Putin, à esquerda, e o primeiro-ministro, Dmitri Medvédev, no centro, de esqui.
Putin, à esquerda, e o primeiro-ministro, Dmitri Medvédev, no centro, de esqui.Alexéi Nikoolski (Reuters)

Os direitos humanos também têm sido questionados em relação aos milhares de operários estrangeiros que construíram as infraestruturas olímpicas. Eles vieram de países centro-asiáticos, como Tajiquistão ou Uzbequistão, e foram vítimas em algumas ocasiões de empresários sem temores. Semyon Simonov, representante em Sochi da ONG Emigração e Direito, diz ter atendido a queixas de 1.500 pessoas, sobretudo operários com salário não pagos, entre julho de 2012 e novembro de 2013. Simonov classifica de “impiedosas” as revisões das autorizações de trabalho feitas em meados de 2013 e as deportações de operários estrangeiros em setembro. O governador em pessoa deu a largada para que Sochi fosse “varrida” edifício por edifício, com a ajuda de soldados, em busca de estrangeiros ilegais, sem que ninguém se importasse que a demora em partir resultasse do atraso nos pagamentos pelo trabalho.
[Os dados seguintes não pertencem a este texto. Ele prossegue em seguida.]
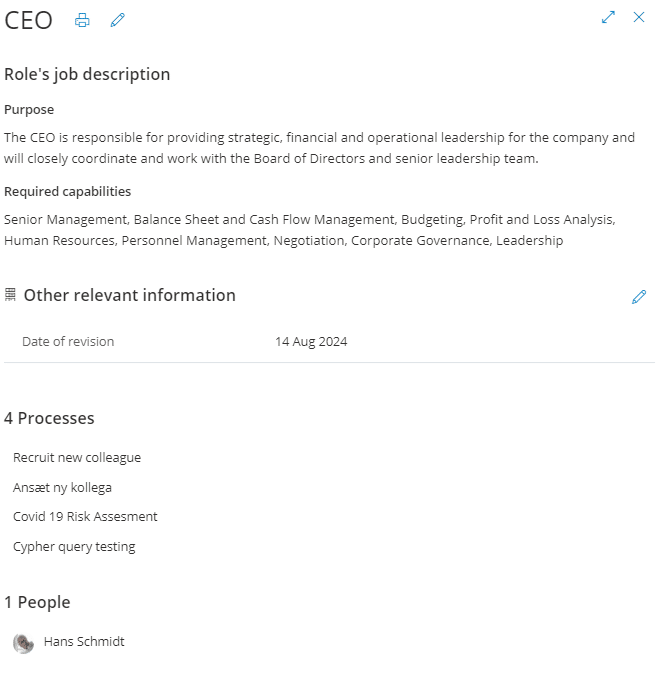
Task: Edit the CEO role with the pencil icon
Action: 118,20
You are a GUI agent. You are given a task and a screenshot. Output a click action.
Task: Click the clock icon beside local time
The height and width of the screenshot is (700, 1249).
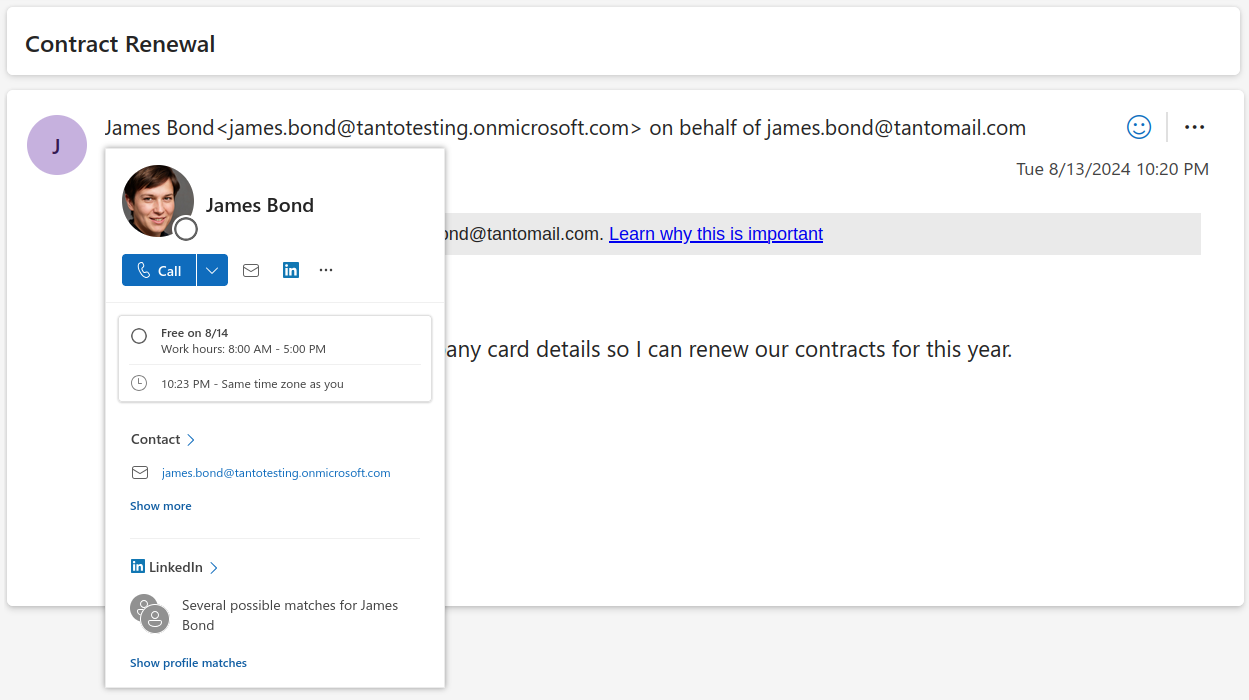coord(139,383)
Simonov disse ter sido testemunha de “tratamentos desumanos” infligidos aos imigrantes nas operações de segurança. “As pessoas eram detidas pelo rosto, porque havia ordem para deter todos os que tivessem cara de uzbeque”, e ficavam vários dias no pátio de delegacia, diz. Durante um tempo, explica Simonov, os responsáveis pelas obras necessitavam de autorização policial para contratar cidadãos russos oriundos do Daguestão ou da Chechênia. Depois, com o aumento da demanda por mão-de-obra, as exigências foram relaxadas. Em novembro, entre os que davam os retoques nas instalações olímpicas, muitos eram russos do interior. “Vim de Novosibirsk como empregado de uma companhia de montagem elétrica e ganhava 60.000 rublos (4.290 reais) por mês, o que é uma grande diferença em relação aos uzbeques, que recebiam 15.000 rublos (1.070 reais) e estavam contentes”, disse Viktor, que decidiu ficar em Sochi após se casar com uma jovem de Volgogrado que, como ele, chegou em busca de trabalho.
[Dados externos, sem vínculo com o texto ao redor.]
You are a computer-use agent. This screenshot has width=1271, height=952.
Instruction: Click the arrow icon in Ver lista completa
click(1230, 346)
O futuro é uma incógnita. “É fundamental decidir se Sochi deve se desenvolver como centro balneário, com alguns requisitos de qualidade e respeito à natureza, ou se deve optar por outro desenvolvimento. O mais fácil é construir para dar trabalho às pessoas e dinheiro ao orçamento, mas há muitos centros turísticos muito sofisticados e mais baratos, não apenas no exterior com também em nosso próprio país”, disse a arquiteta Kozinskaya.